LOS Presents: Lucas Brown Quartet & the Wade Dean Enspiration

Friday, February 11 Doors: 8:30 p.m.,  Show: 9 pm sharp – BYOB – Jazz
$10 at the door / $8 in advance (at www.brownpapertickets.com/event/153100)

Lucky Old Souls @ Moonstone Presents

Lucas Brown Quartet & the Wade Dean Enspiration

LUCAS BROWN QUARTET featuring JOHN SWANA: Lucas Brown, piano; John Swana, EVI; Jason Fraticelli, bass; Wayne Smith, Jr., drums

THE WADE DEAN ENSPIRATION: Wade Dean, alto sax; Michael Pracher, tenor sax; Adam Siegel, alto sax; Neil Podgurski, piano; Jason Fraticelli, bass; Anwar Marshall, drums

LUCAS BROWN is a performing artist and composer and a graduate of Temple University, where he studied jazz performance at the Esther Boyer College of Music.  Most well-known as the organist with saxophone legend Bootsie Barnes and in the trio Three Blind Mice (with Victor North and Wayne Smith, Jr.), tonight Lucas will debut a new quartet and play his original compositions on piano and keyboard.  Lucas will be joined by veteran trumpeter and master of the electric valve instrument (EVI) JOHN SWANA, bassist JASON FRATICELLI, and drummer WAYNE SMITH, JR. (of the Sun Ra Arkestra and the Chris’ Jazz Cafe Tuesday night house band).  While Lucas can be seen often in the Philadelphia area performing jazz, jazz-fusion, and some experimental music, he is also an avid classical music fan as well as a composer of various styles.  Some influences include electronic music, the world music traditions of Brazil, Latin America, India, and Africa, and avant-garde music.  He looks to collaborate with musicians of other traditions and bring those experiences back to enrich his own music.  Lucas studied at Temple with Terrel Stafford, Bruce Barth, Ed Flanagan, Tom Lawton, Ben Schacter, and others.  His formal musical training began at age 5, studying classical piano.  In junior high school he began to study jazz guitar and subsequently began to teach himself organ as well.  He also has studied classical composition with Robert Convery and Mark Rimple.  Lucas collaborates frequently with the great drummer Byron Landham and has also performed with Eric Alexander, Peter Bernstein, Larry McKenna, Gerald Veasley, Dr.
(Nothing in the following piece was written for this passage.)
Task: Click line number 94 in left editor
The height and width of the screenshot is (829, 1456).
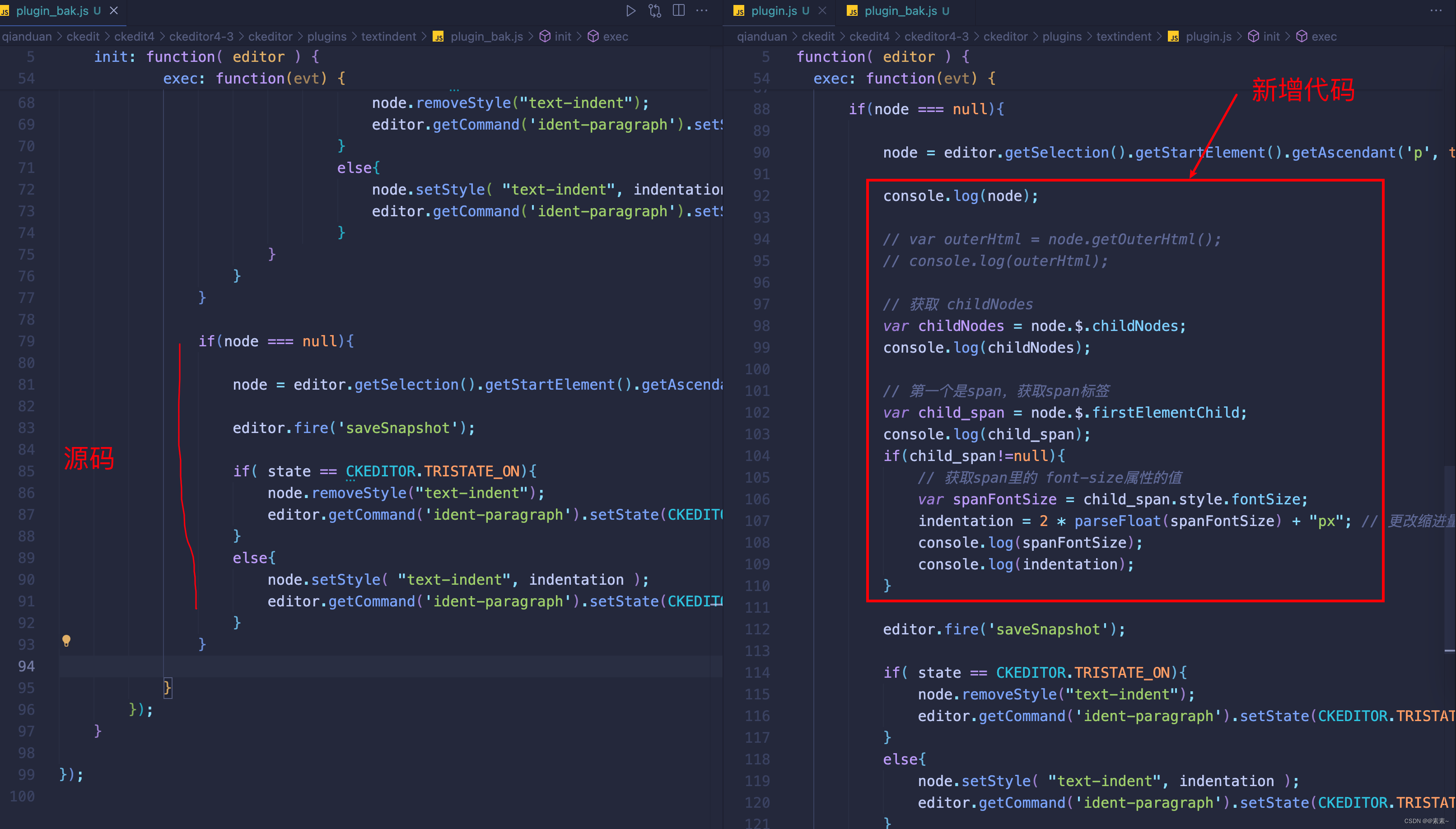Action: 26,666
Eddie Henderson, Tim Warfield, Steve Turre, Ralph Bowen, Mickey Roker, Duane Eubanks, and Sean Jones.  Lucas has appeared at festivals in Nashville, Omaha, Philadelphia, Washington DC, and Somers Point as well as notable clubs including the Blue Note, Smoke, and Fat Cat in New York and The Smithsonian Museum and Blues Alley in Washington DC.

Among the new generation of “Young Lions” invigorating the East Coast jazz scene these days, one of the most impressive voices interpreting the American classics belongs to young saxophonist/composer WADE FULTON DEAN.  Grounded in the rich traditions of jazz since his teen years, young Dean commands enormous respect from contemporaries and music critics for his soulful interpretations of jazz chestnuts and for his contributions to the literature of jazz.  Dean and his band, The Wade Dean Enspiration, are developing a strong fan base at Philadelphia’s hottest performance venues.  Acutely aware of the city’s gifts to America’s music legacy, Wade deliberately chose The City of Brotherly Love to showcase the lessons he learned as a sideman performing with exceptional musicians on a variety of bandstands. From those encounters come inventive improvisations that erupt from the depths of his soul.  His solid technical skills expose his formal training as an honored graduate student at Philadelphia’s competitive University of the Arts.  His teachers and mentors have included jazz giants: Tim Warfield, Ben Schachter, John Ellis, Don Glanden, Chris Farr, Norman David, and Ron Kerber.  Wade was born and raised in Orangeburg, S.C. within a strong family that encouraged his music aspirations.

With his mother’s tutelage, he learned to play the piano, his first instrument of choice. Soon, though, he took up the saxophone and never put it down.  During his apprenticeship on the instrument, Wade learned the nuances of the horn from his uncle, Johnnie Williams, a baritone saxophonist in the Count Basie Orchestra.  Dean received a baccalaureate degree in music education at the University of South Carolina in Columbia.  After teaching for one year at a Memphis public school, he continued his formal music studies at Philadelphia’s University of The Arts where, in 2007, he earned a master’s degree in jazz studies.  As he left, the iconic performing arts institution conferred upon Wade Dean the university’s “Merit Award for Excellence in Music.”

A monthly event, showcasing some of Philadelphia’s most creative musicians in a laid-ack, BYOB venue hat combines the intimacy of a club with a concert hall’s respect for the music.